This striking new mural recently appeared as a result of a community partnership and MECA&D's Public Engagement efforts at the corner of Preble Street and Cumberland Avenue, a block off of Monument Square.
Two of MECA&D’s FY-In sections have teamed up with Wright Ryan to create a temporary public installation on the exterior of the new Preble St Teen Center. Paul Gebhardt and Adam Manley’s classes collaborated to create a 48 foot Mural to be mounted on the side of the building at the corner of Preble and Cumberland Streets. Students worked together to come up with a mural spoke to both the residents of the center and the general population of Portland. After a group brainstorming session, the students were divided into groups of two, each of which was assigned a letter, as well as a language commonly spoken in Portland to act as a visual prompt for the painting of their letter. The mural is divided into 4’ x 4’ squares, each containing one letter, and the individual artworks that developed around each of these letters is based on the students’ extensive research into the visual language of the assigned cultures.

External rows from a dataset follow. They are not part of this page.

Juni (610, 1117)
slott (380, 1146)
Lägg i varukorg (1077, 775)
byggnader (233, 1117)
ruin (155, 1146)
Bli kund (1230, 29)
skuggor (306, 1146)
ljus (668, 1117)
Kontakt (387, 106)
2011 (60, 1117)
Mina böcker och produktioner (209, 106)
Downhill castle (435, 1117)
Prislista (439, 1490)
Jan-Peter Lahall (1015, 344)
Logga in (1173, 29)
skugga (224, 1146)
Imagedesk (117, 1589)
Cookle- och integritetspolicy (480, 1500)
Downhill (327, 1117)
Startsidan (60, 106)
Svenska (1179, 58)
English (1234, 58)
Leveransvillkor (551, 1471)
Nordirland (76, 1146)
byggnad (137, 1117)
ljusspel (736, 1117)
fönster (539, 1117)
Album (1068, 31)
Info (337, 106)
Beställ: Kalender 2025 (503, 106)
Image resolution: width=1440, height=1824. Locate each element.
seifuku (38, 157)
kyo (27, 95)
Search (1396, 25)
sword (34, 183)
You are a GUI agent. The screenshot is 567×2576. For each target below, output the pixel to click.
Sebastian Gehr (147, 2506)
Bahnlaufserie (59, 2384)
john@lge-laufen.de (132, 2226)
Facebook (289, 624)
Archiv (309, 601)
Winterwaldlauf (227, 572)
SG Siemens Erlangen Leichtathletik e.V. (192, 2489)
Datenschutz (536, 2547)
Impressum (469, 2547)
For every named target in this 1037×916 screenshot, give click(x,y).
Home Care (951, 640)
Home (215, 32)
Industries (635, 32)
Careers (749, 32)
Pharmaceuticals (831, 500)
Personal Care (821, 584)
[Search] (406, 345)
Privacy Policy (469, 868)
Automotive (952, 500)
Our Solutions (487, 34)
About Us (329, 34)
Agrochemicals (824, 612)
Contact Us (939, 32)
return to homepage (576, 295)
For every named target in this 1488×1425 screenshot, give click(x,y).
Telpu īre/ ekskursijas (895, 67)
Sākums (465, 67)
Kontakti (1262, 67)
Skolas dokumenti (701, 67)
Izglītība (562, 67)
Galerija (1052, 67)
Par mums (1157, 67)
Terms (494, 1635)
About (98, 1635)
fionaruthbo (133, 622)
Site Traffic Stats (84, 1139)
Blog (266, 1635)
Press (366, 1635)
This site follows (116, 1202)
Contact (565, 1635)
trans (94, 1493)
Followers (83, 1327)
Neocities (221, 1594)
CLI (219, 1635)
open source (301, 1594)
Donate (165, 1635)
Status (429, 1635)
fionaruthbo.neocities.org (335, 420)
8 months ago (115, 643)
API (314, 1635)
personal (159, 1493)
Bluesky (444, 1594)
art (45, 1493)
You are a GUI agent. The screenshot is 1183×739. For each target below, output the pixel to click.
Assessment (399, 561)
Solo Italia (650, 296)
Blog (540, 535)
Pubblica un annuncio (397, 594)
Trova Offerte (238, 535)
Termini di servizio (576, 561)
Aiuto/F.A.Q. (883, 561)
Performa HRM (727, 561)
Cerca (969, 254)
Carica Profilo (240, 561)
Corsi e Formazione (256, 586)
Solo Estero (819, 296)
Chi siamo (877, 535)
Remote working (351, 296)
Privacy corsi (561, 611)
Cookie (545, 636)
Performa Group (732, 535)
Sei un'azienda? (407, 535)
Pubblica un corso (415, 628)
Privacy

The building is being renovated to become the Preble Street Resource Center's new Joe Kreisler Teen Shelter. But the mural is actually a collaboration between Wright-Ryan Construction and this year's freshman class at the Maine College of Art & Design.
Wright-Ryan superintendent Rob Barrett was a driving force behind the initiative. He said, "The building renovations required his crew to remove the first-floor facade and erect a temporary plywood shed. Instead of having a blank wall, it seemed like a perfect canvas for a community art project, so I contacted a couple of instructors at MECA&D. Members of the freshman class then teamed up in pairs to paint the mural's individual panels, each of which honors a different nationality from the diverse immigrant community at the nearby Portland High School."
"It was a way to get incoming freshmen introduced to Portland, and introduced to the Preble Street Resource Center, with a community-based arts project," explains Barrett.